You need to worry about whether you are the father and an arrest. Too many women are not truthful so one concern would be paternity. By signing the birth certificate you would be acknowledging that the child is yours, subjecting yourself to an admission of your culpability in a statutory rape as well as subjecting yourself to paying child support. Although the vast percentage of statutory rape cases are not prosecuted, depending on how ticked off and forceful the guardians and/or the mother may be in the future, you can still be arrested until the statute of limitation runs.
Mother may get upset that you will not formally acknowledge the child, so it would be in your interest to explain this to her in advance and not wait until delivery day - explain that an acknowledgment would be construed as admission of guilt as to the possible criminal charge. This could but you time - depending on how old she is because more unlikely an arrest will be pursued once the mother turns 18.
You need to speak with two people:
1) A family law attorney, first. There are a lot of issues here — like potential child support, etc. I am not a family law attorney, so go find one.
2) You also might want to speak with a criminal defense lawyer. Much of this depends on the girl's age and whether they do end up deciding to press charges.
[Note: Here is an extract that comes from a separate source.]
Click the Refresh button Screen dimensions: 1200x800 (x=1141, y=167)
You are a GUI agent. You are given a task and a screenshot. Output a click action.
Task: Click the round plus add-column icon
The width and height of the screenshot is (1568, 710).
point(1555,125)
This answer is informational only and does not create an attorney client relationship. I am not expressing an opinion on the merits of your case based on the facts above. My answer to this question might seem curt or mean. My job is not to be your friend, but to tell you the truth. Sometimes the truth hurts. You don't want a lawyer that tells you everything you want to hear, pats your head, rubs your belly, and gives you a balloon. That lawyer is not doing you any favors. This is not legal advice. This is free. You pay for legal advice.